The funclet signature for the FFMPEG intent you want to execute is as follows.

type FfmpegFunclet = (event: CloudEvent[], ffmpeg: Ffmpeg: FfmpegUtils) => Promise<Ffmpeg>;

Inputs

The FFMPEG funclet takes three arguments.

Type	Description
CloudEvent[]	An array of `CloudEvent`, each describing an input document. The FFMPEG middleware can take one or multiple documents as an input. This makes it particularly powerful to process multiple audio and video documents together.
Ffmpeg	The `Ffmpeg` object implements the same interface as the `fluent-ffmpeg` library which you can use locally in a bespoke application, and then replicate the logic within the funclet.
FfmpegUtils	The `FfmpegUtils` object provides utility functions to interact with the documents and the file system.

Outputs

A processing funclet must return a Promise that resolves to the fluent-ffmpeg instance created in the funclet. This allows the processing logic to be asynchronous, and ensures that the instance of the FFMPEG library is returned to the FFMPEG processor for collecting the produced files.

Each file created within the funclet by FFMPEG is written within a directory mounted on an AWS Elastic File System within the running container. At the end of the processing, all files are automatically collected by the FFMPEG processor, packaged into new documents, and passed to the next middlewares in the pipeline automatically!

💁 All files are also automatically removed from the EFS at the end of a funclet execution.

FFMPEG File Collector

↔️ Auto-Scaling

The cluster of containers deployed by this middleware will auto-scale based on the number of documents that need to be processed.

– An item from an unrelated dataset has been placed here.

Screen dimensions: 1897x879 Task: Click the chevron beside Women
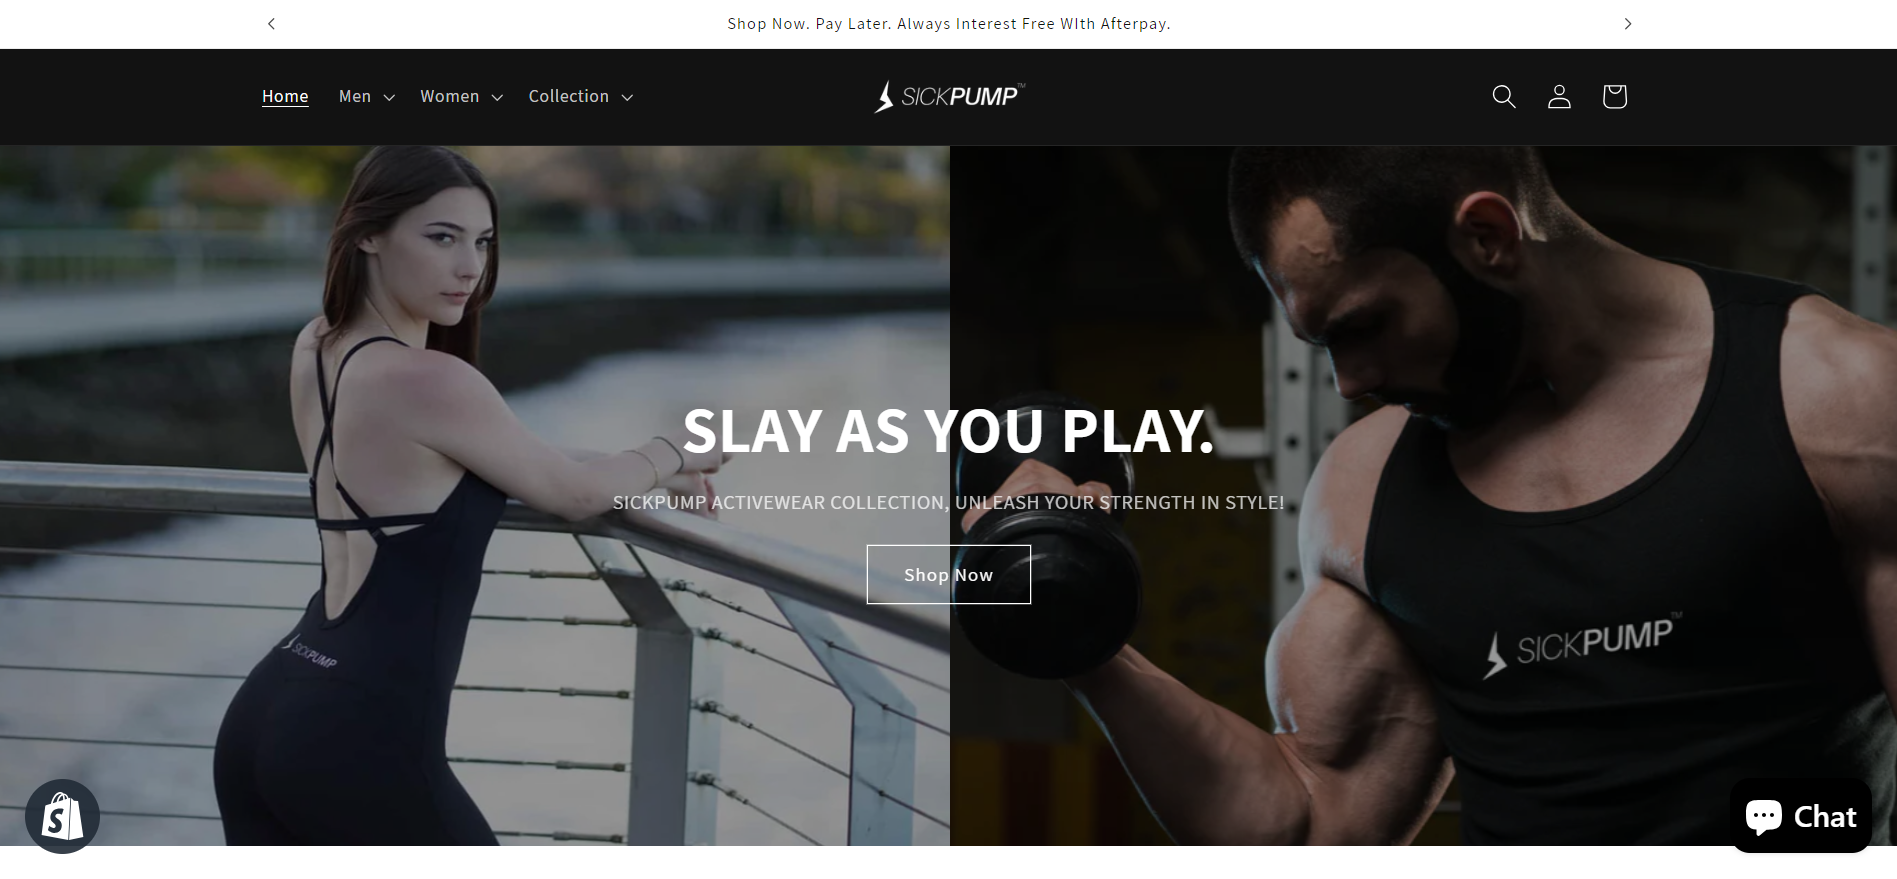click(497, 97)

The cluster scales up to a maximum of 5 instances by default, and scales down to zero when there are no documents to process.

ℹ️ You can configure the maximum amount of instances that the cluster can auto-scale to by using the withMaxInstances method.

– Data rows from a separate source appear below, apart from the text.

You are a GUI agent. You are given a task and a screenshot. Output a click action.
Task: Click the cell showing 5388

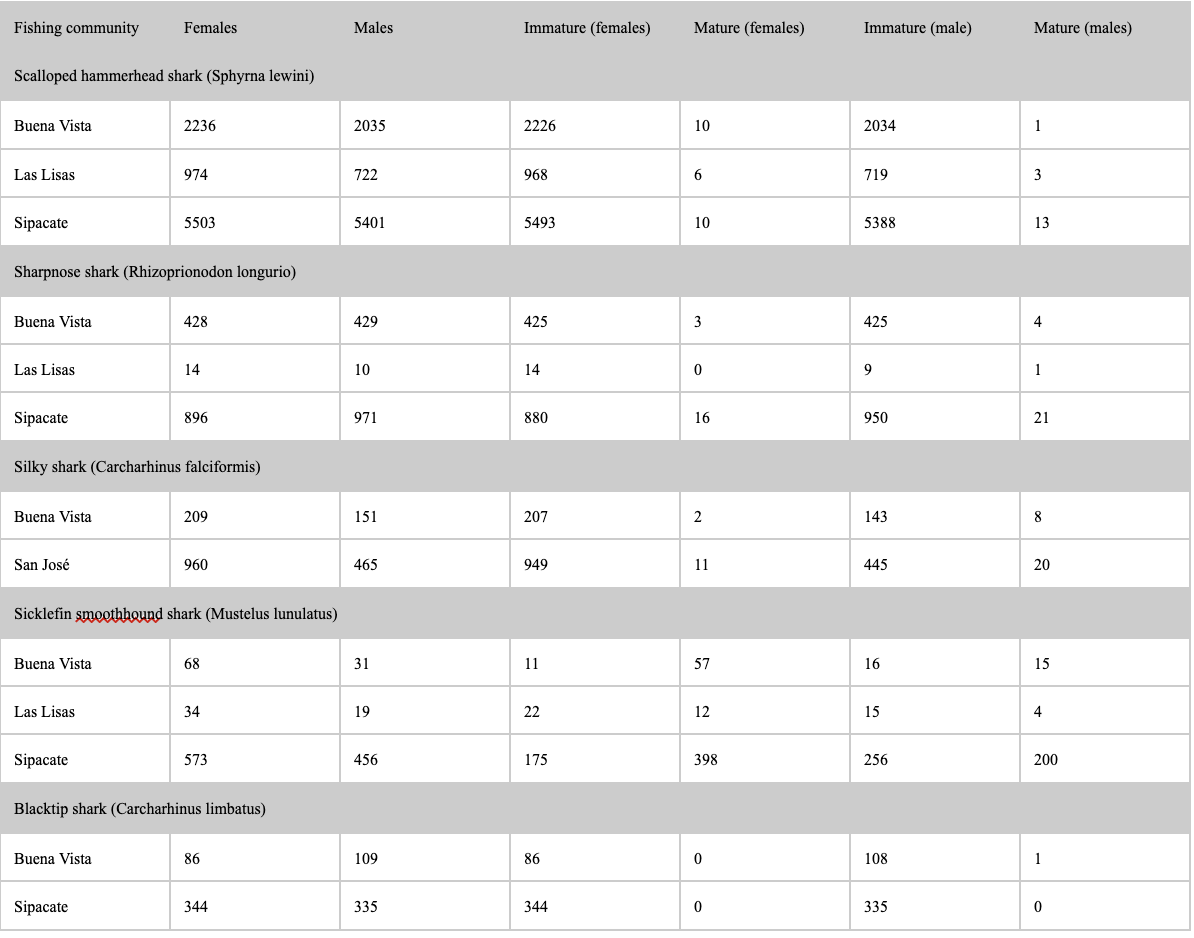tap(934, 223)
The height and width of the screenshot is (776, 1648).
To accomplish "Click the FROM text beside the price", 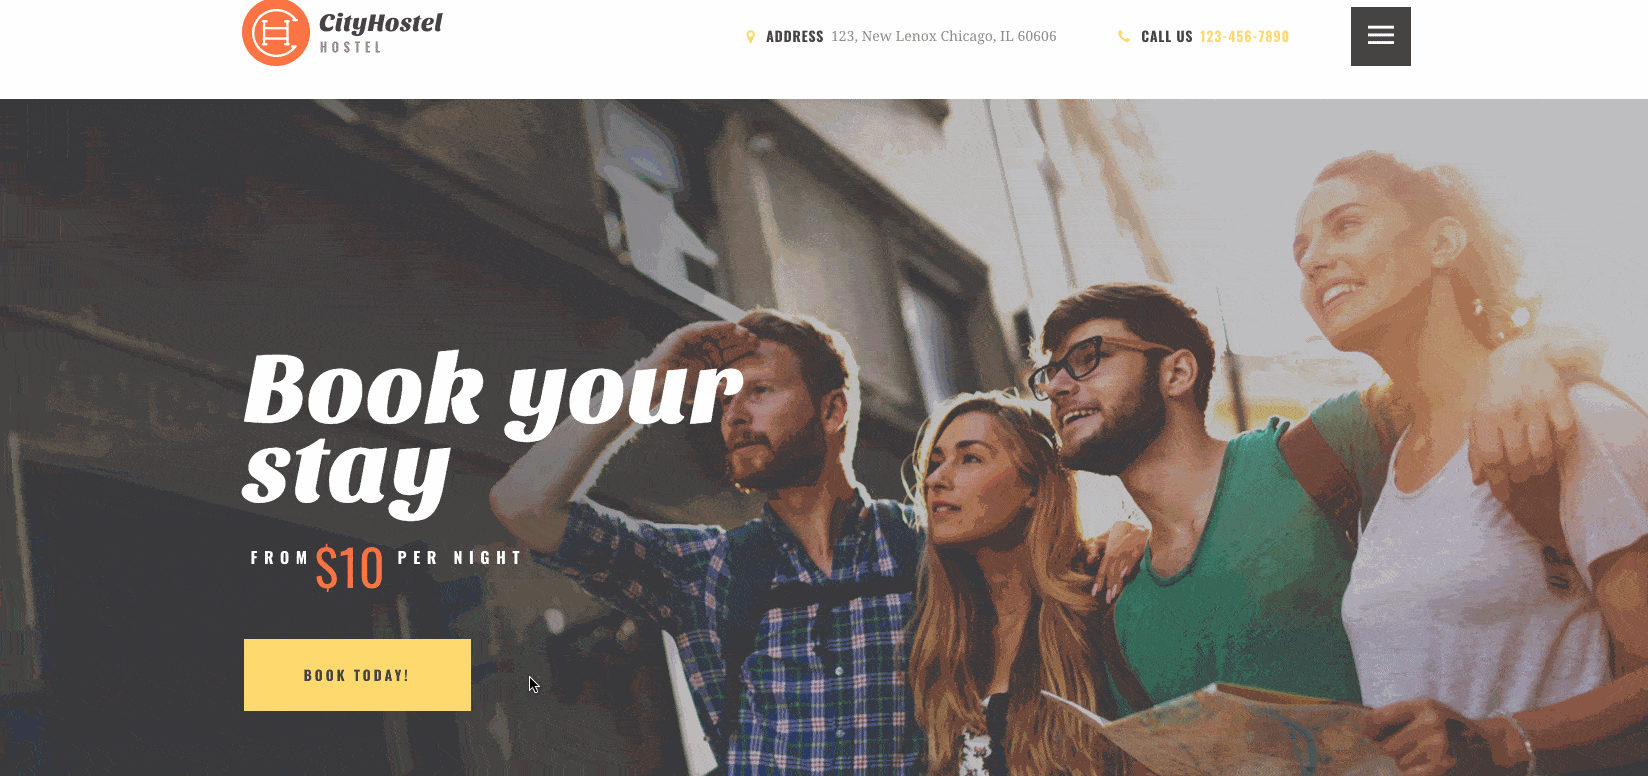I will coord(279,558).
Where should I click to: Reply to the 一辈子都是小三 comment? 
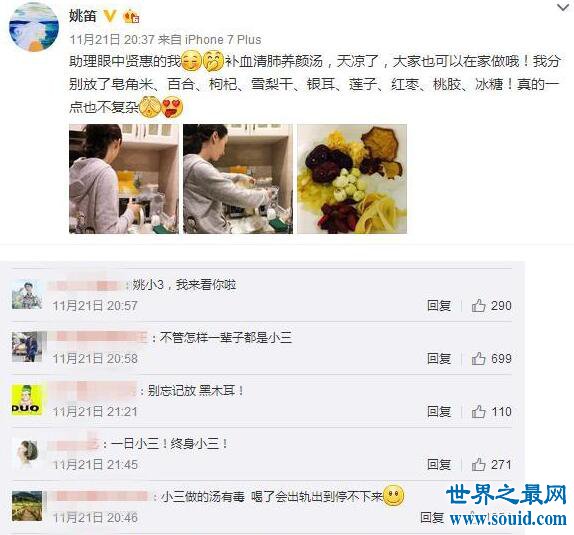[x=439, y=358]
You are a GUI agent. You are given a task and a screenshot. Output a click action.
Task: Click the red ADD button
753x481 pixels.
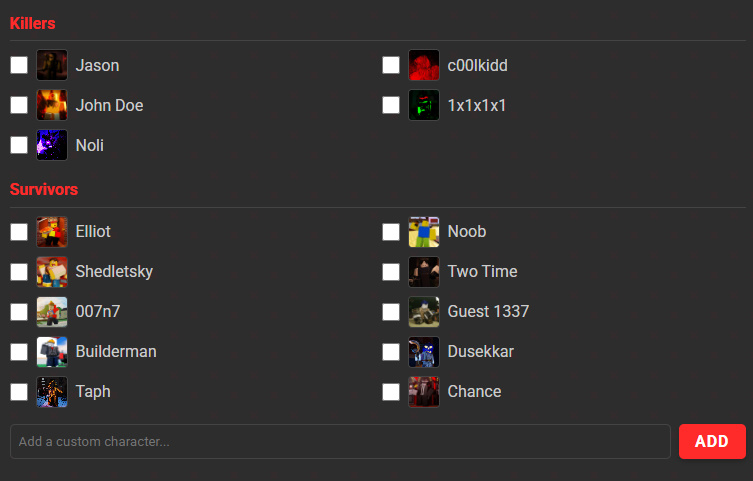[712, 441]
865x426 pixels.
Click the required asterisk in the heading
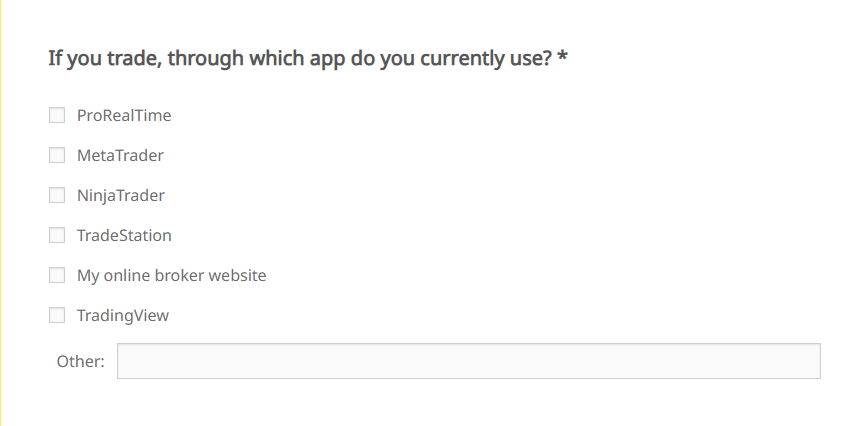pos(563,58)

import { FfmpegProcessor } from '@project-lakechain/ffmpeg-processor';

const ffmpeg = new FfmpegProcessor.Builder()
  .withScope(this)
  .withIdentifier('FfmpegProcessor')
  .withCacheStorage(cache)
  .withVpc(vpc)
  .withSource(source)
  .withIntent(intent)
  .withMaxInstances(10) // 👈 Maximum amount of instances
  .build();

🌉 Infrastructure

You can customize the underlying infrastructure used by the FFMPEG processor by defining a custom infrastructure definition. You can opt to do so if you’d like to tweak the performance of the processor or the cost of running it.

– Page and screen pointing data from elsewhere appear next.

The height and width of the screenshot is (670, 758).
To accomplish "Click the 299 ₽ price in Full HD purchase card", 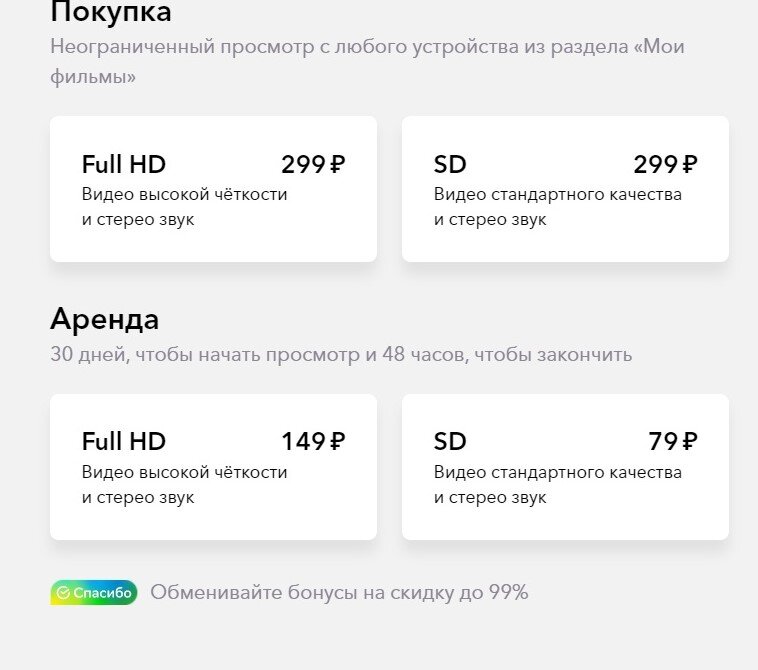I will pos(313,164).
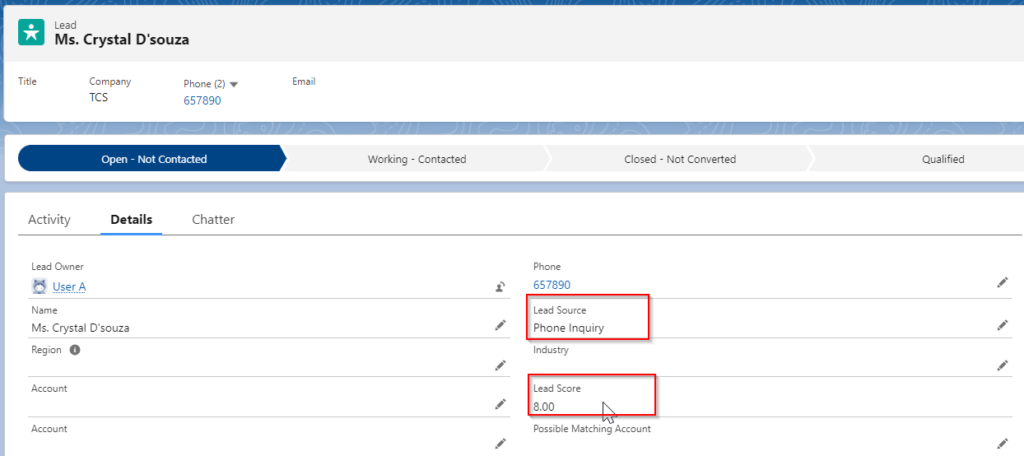
Task: Select the Details tab
Action: tap(131, 219)
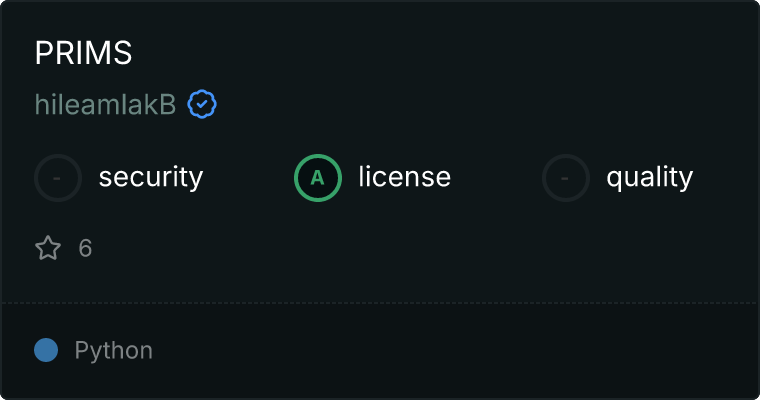Click the dashed divider above Python

pos(380,302)
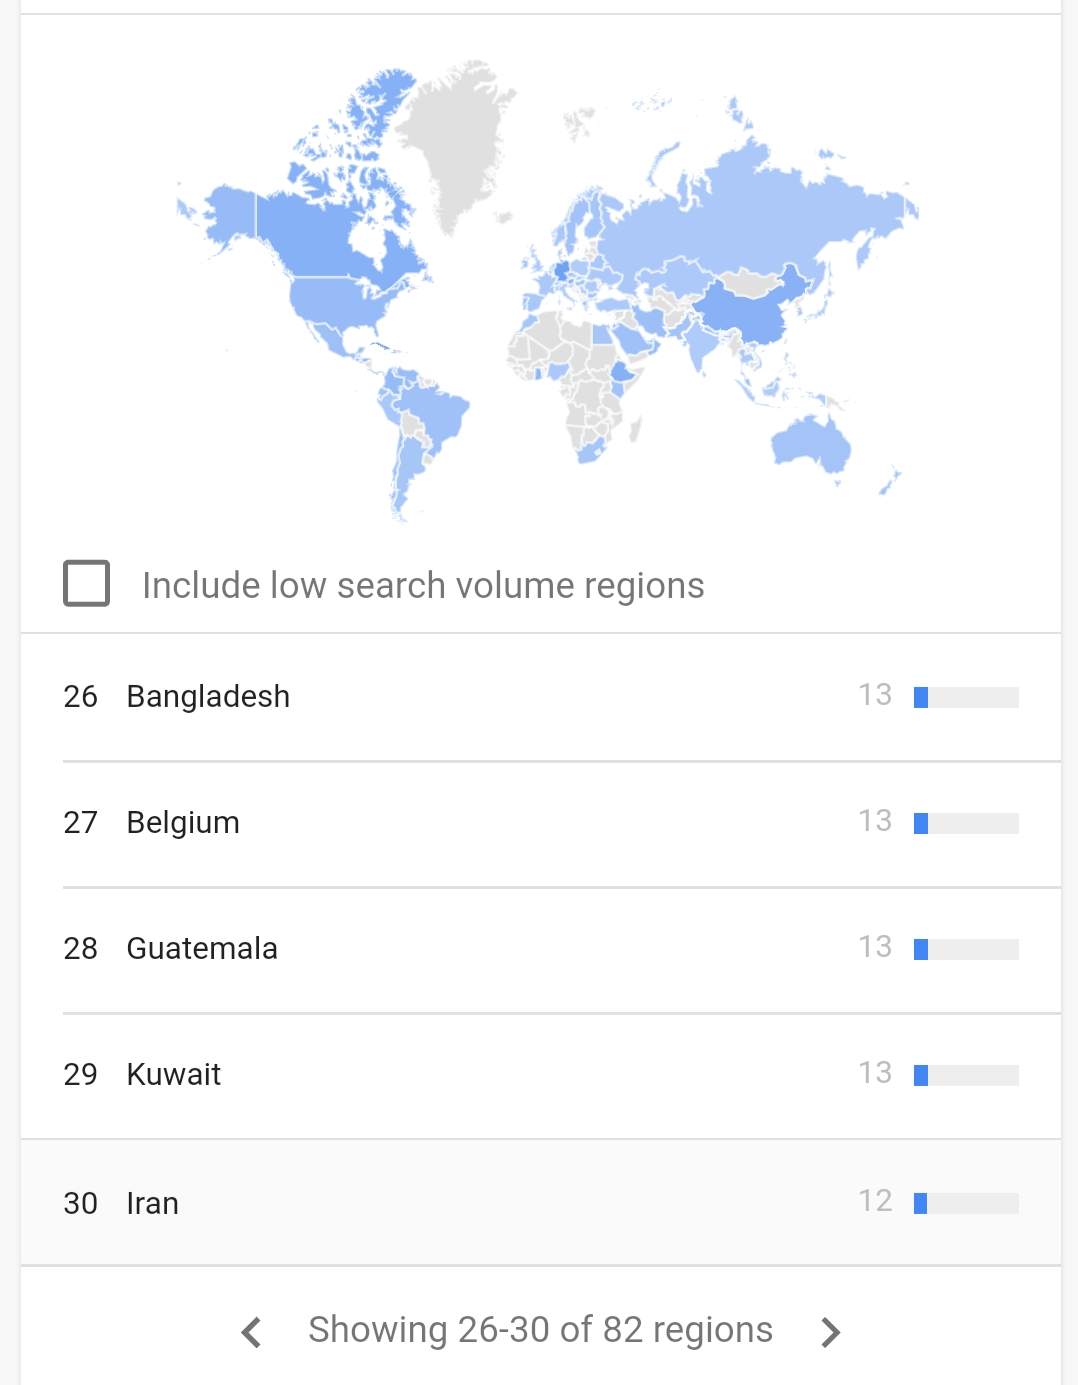Click Russia on the interest map
Screen dimensions: 1078x1385
(x=760, y=210)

💁 By default, the FFMPEG processor executes Docker containers on AWS ECS using c6a.xlarge instances.

import * as ec2 from 'aws-cdk-lib/aws-ec2';
import { FfmpegProcessor, InfrastructureDefinition } from '@project-lakechain/ffmpeg-processor';

const ffmpeg = new FfmpegProcessor.Builder()
  .withScope(this)
  .withIdentifier('FfmpegProcessor')
  .withCacheStorage(cache)
  .withVpc(vpc)
  .withSource(source)
  .withIntent(intent)
  .withInfrastructure(new InfrastructureDefinition.Builder()
    .withMaxMemory(15 * 1024)
    .withGpus(0)
    .withInstanceType(ec2.InstanceType.of(
      ec2.InstanceClass.C6A,
      ec2.InstanceSize.XLARGE2
    ))
    .build())
  .build();

🏗️ Architecture

The FFMPEG processor runs on an ECS cluster of auto-scaled instances, and packages FFMPEG and the code required to integrate it with Lakechain into a Docker container.

The files created within the user-provided funclet are stored on an AWS Elastic File System (EFS) mounted on the container.

FFMPEG Processor Architecture

🏷️ Properties

Supported Inputs

Mime Type	Description
`video/*`	The FFMPEG processor supports all video types supported by FFMPEG.
`audio/*`	The FFMPEG processor supports all audio types supported by FFMPEG.
`application/cloudevents+json`	The FFMPEG processor supports composite events.

Supported Outputs

Mime Type	Description
`video/*`	The condition middleware can produce any video type supported by FFMPEG.
`audio/*`	The condition middleware can produce any audio type supported by FFMPEG.

Supported Compute Types

Type	Description
`CPU`	This middleware only supports CPU compute.

📖 Examples

Building a Generative Podcast - Builds a pipeline for creating a generative weekly AWS news podcast.
Building a Video Chaptering Service - Builds a pipeline for automatic video chaptering generation.